[[ Data for this task open ]]

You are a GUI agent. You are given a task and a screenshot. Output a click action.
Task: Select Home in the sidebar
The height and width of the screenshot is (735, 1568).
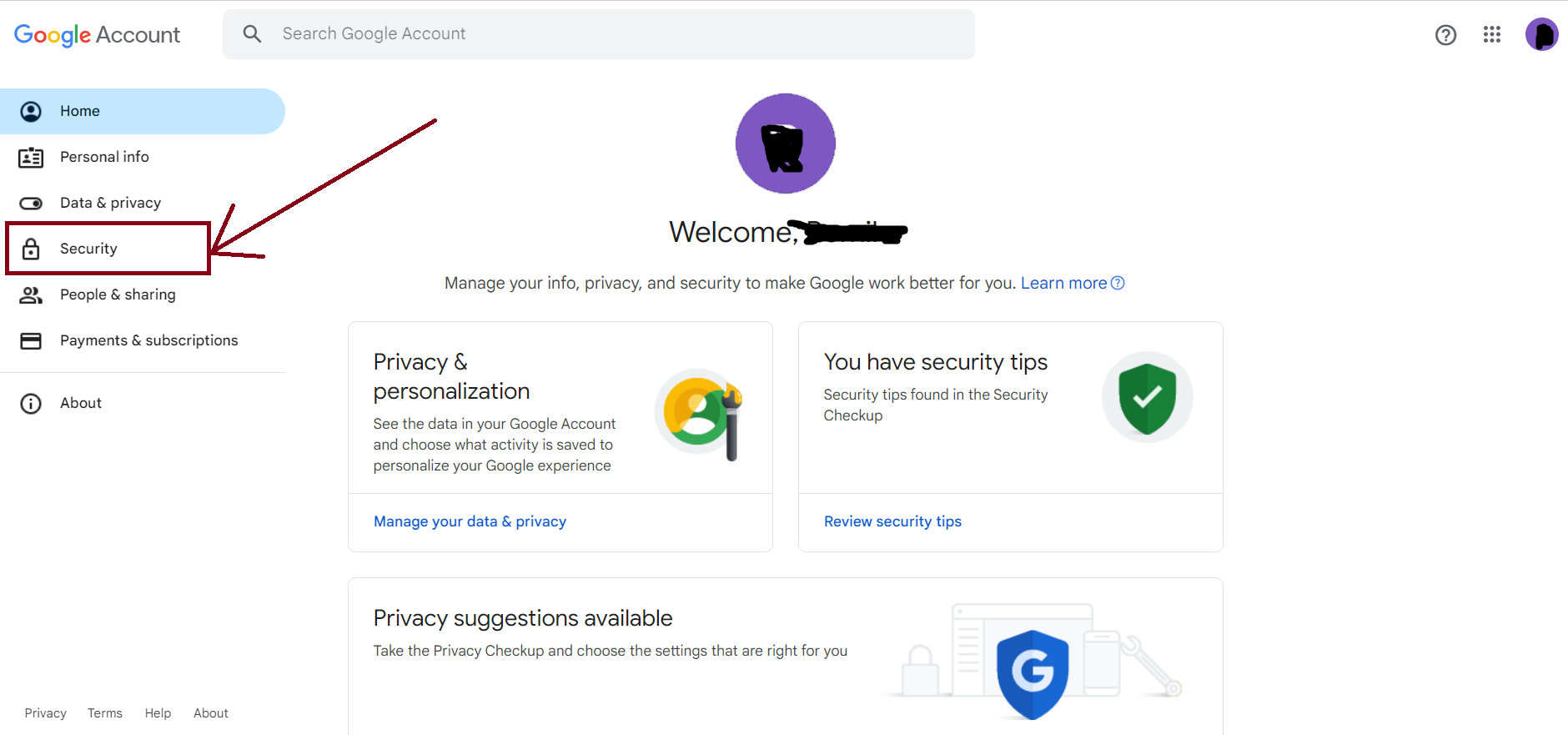tap(80, 111)
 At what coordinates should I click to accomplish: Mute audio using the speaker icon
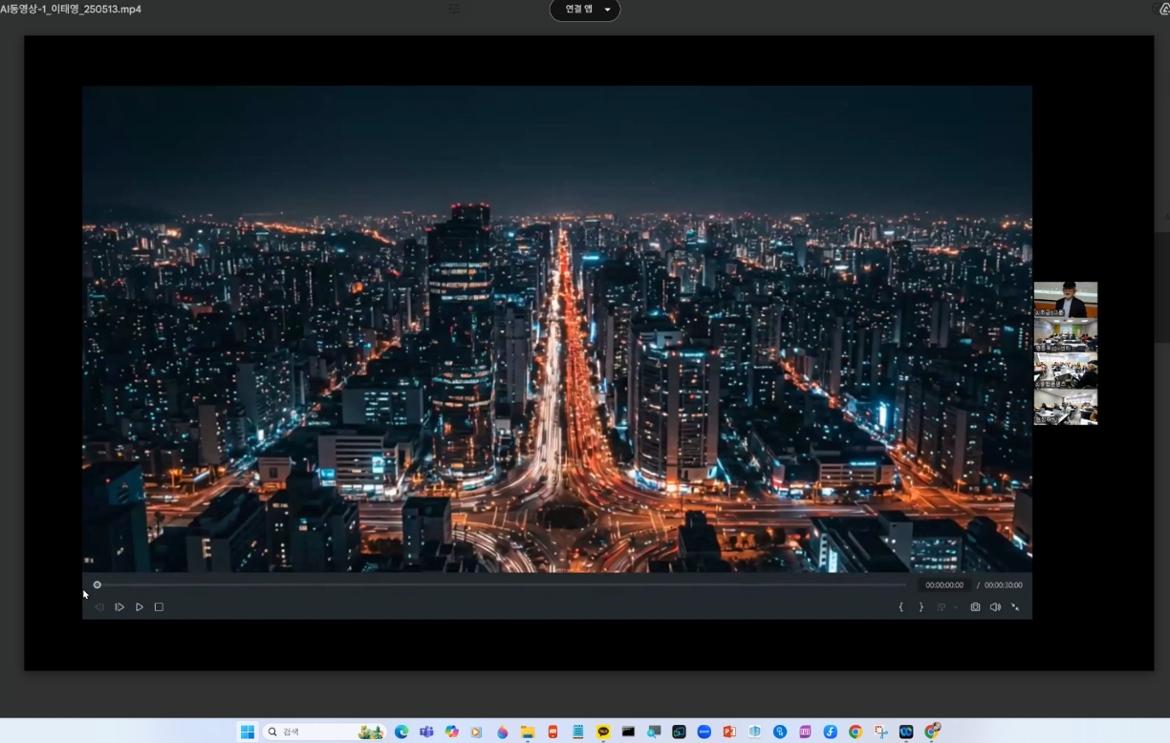(995, 607)
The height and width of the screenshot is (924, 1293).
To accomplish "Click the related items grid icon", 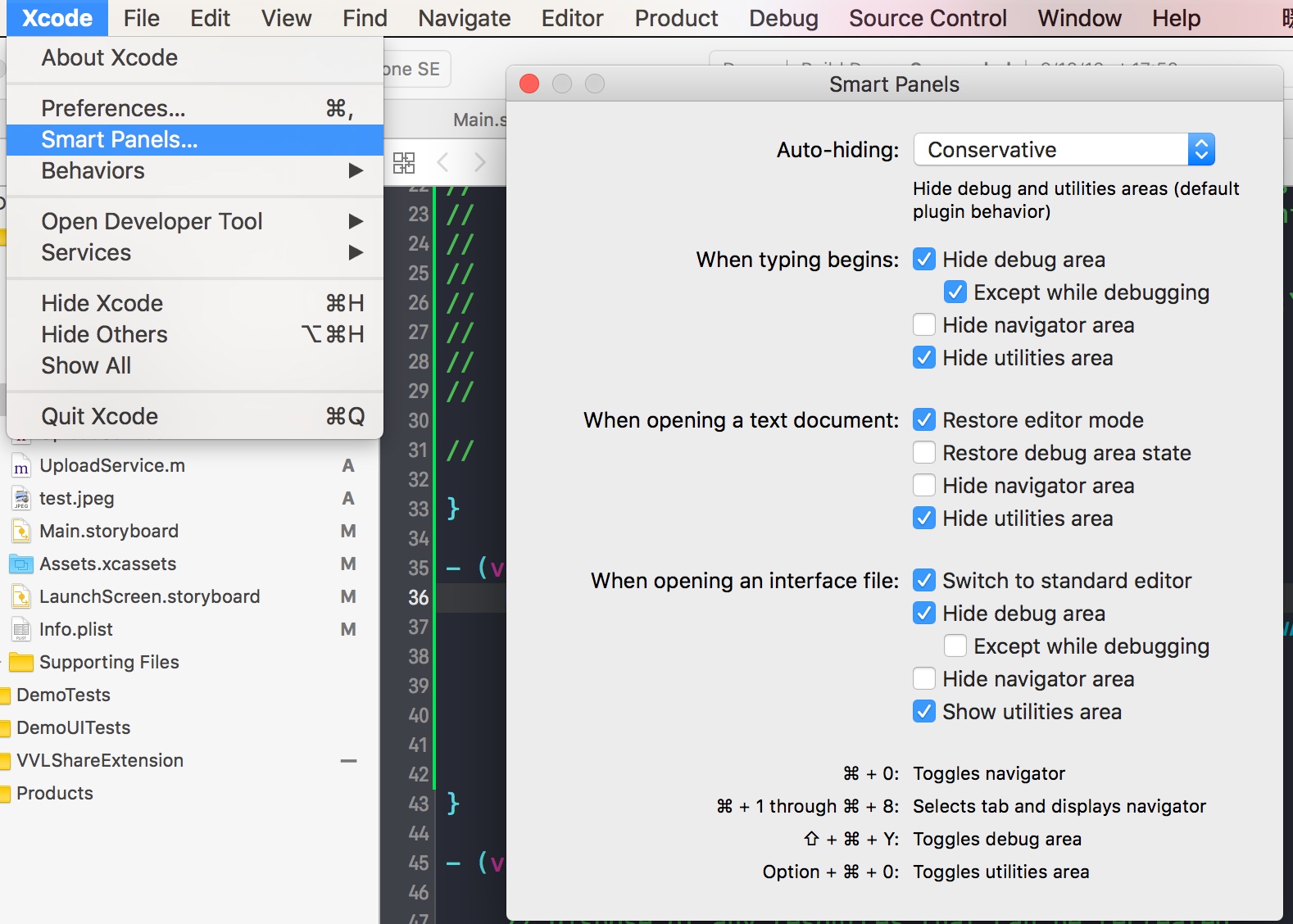I will pyautogui.click(x=404, y=162).
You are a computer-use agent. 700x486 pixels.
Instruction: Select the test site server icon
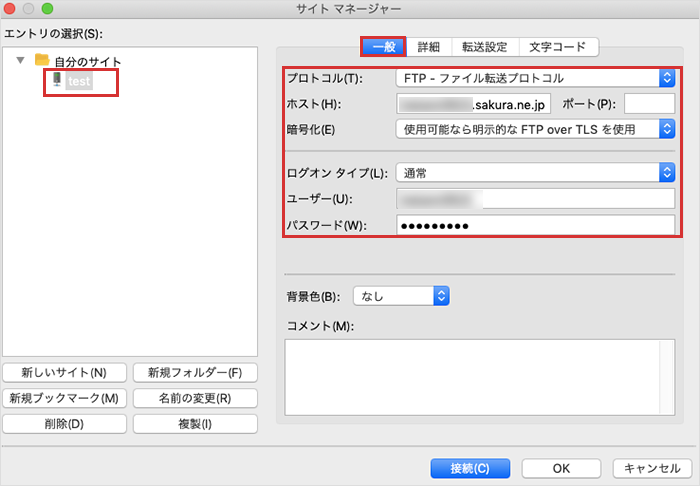tap(57, 80)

[[ Data for this task closed ]]

What the task asks ▸
Whenever a line above contains "agent", copy that line.

Written answer ▸
You are a GUI agent. You are given a task and a screenshot. Output a click action.
You are a computer-use agent. 700x486 pixels.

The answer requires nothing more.